MercadoLibre ( MELI ), Latin America's largest company by market
value, reported net income of $523 million for the quarter
through the end of June, down 1.5% year-on-year and below the
$596 million expected by analysts in an LSEG poll.
Shares in MercadoLibre ( MELI ), which operates an online marketplace
and the fintech Mercado Pago, fell some 4% after the bell. The
firm, based in Uruguay, sells products in around 20 Latin
American countries.
Net revenue of $6.8 billion was up 34% year-on-year, beating
the estimate of $6.7 billion, with sales measured by gross
merchandise value rising 37% on a forex-neutral basis.

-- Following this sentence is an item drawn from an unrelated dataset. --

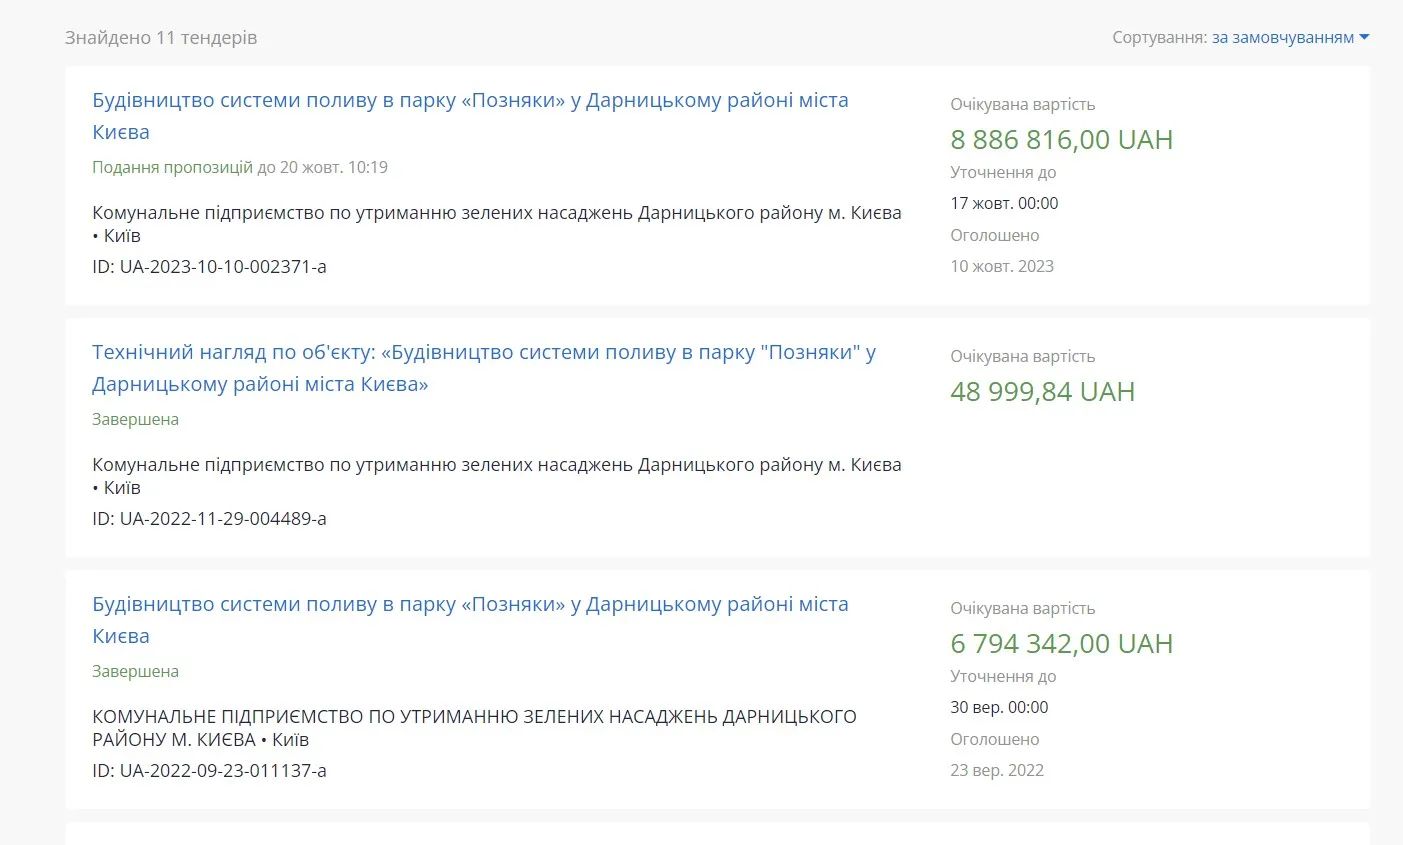Click the blue caret arrow beside sorting
The height and width of the screenshot is (845, 1403).
[x=1364, y=38]
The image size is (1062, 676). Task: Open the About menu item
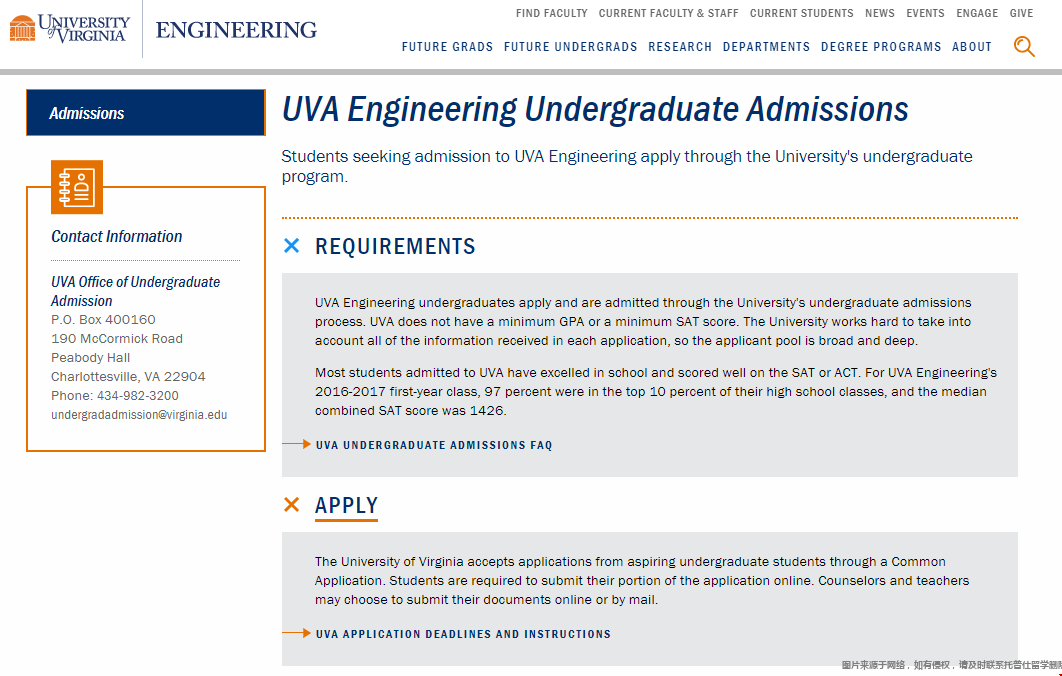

In early June, MercadoLibre ( MELI ) cut the threshold for purchases
eligible for free shipping in Brazil, after also lowering
shipping costs for companies and users selling on its platform
in May, amid fierce competition in the country's e-commerce
segment.
Brazil, the firm's main market, together with Mexico helped
MercadoLibre ( MELI ) to increase total items sold by 31% in the quarter,
the fastest pace year-on-year since mid-2021.
However, that also hurt margins, said Chief Financial
Officer Martin de los Santos.
"We don't want to miss the growth opportunities ahead of
us," he said in an interview. "That might generate some
short-term margin pressure, but we are very optimistic about the
long-term trajectory of our profitability."
Earnings before interest and taxes (EBIT) reached a record
high of $825 million, but also missed the $869 million forecast.
The EBIT margin stood at 12.2%, down from 14.3% a year earlier.
The CFO said that among the main impacts on margins were
investments in free shipping and related marketing, and growth
in its so-called 1P business, which sells directly to customers.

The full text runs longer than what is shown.